== Consigne A ==
Dans le passage sur Tres Tabernæ, où sont conservés les vestiges mis au jour par les fouilles ?

== Passage ==
= = = = =

Tres Tabernæ
Tres Tabernæ est le nom de la ville actuelle de Saverne à l'époque gallo-romaine. Aux abords immédiats du site existe déjà à l'époque gauloise une fortification, l'oppidum du Fossé des Pandours. La ville, peu évoquée par les auteurs anciens, existe déjà au Ier siècle de notre ère selon les traces archéologiques attestées. Les fouilles entreprises depuis le XIXe siècle ont permis d'en mettre au jour un certain nombre de vestiges qui sont conservés au sein du musée du château des Rohan. Du fait de nombreuses carrières de grès rose, les archéologues ont pu dégager de nombreux éléments lapidaires conservés in situ depuis l'antiquité et appréhender le passé gallo-romain de la ville actuelle.

= = = = =

== Lignes ==

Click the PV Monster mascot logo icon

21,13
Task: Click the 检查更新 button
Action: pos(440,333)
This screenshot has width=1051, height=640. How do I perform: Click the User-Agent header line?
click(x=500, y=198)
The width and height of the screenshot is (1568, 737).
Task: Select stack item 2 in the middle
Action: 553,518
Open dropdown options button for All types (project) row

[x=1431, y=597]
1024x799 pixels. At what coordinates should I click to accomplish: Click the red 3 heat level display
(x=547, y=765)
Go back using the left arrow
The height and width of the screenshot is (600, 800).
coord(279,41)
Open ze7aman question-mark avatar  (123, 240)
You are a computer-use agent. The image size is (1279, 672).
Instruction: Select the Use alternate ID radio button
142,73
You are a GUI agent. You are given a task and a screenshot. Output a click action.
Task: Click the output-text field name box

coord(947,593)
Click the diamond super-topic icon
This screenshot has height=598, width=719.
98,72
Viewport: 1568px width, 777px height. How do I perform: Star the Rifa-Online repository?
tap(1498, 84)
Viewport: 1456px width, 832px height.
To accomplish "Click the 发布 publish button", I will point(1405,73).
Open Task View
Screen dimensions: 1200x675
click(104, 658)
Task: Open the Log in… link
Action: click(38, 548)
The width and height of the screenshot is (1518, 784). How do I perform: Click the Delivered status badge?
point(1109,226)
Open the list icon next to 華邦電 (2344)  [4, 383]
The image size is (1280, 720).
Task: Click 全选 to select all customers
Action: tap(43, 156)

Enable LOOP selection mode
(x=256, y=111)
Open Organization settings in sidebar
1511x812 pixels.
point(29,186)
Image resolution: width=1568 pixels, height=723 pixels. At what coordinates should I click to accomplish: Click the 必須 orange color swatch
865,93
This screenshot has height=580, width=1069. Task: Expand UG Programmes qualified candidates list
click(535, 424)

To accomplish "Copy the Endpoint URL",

= = = = =

== Consigne B ==
Recopiez à l'identique les lignes du listing, de celle qui contient « Click the diamond super-topic icon » jusqu'à la dernière ligne du listing, toutes deux comprises.

== Réponse attendue A ==
Au sein du musée du château des Rohan.

== Réponse attendue B ==
Click the diamond super-topic icon
This screenshot has height=598, width=719.
98,72
Viewport: 1568px width, 777px height. How do I perform: Star the Rifa-Online repository?
tap(1498, 84)
Viewport: 1456px width, 832px height.
To accomplish "Click the 发布 publish button", I will point(1405,73).
Open Task View
Screen dimensions: 1200x675
click(104, 658)
Task: Open the Log in… link
Action: click(38, 548)
The width and height of the screenshot is (1518, 784). How do I perform: Click the Delivered status badge?
point(1109,226)
Open the list icon next to 華邦電 (2344)  [4, 383]
The image size is (1280, 720).
Task: Click 全选 to select all customers
Action: tap(43, 156)

Enable LOOP selection mode
(x=256, y=111)
Open Organization settings in sidebar
1511x812 pixels.
point(29,186)
Image resolution: width=1568 pixels, height=723 pixels. At what coordinates should I click to accomplish: Click the 必須 orange color swatch
865,93
This screenshot has height=580, width=1069. Task: Expand UG Programmes qualified candidates list
click(535, 424)

To accomplish "Copy the Endpoint URL",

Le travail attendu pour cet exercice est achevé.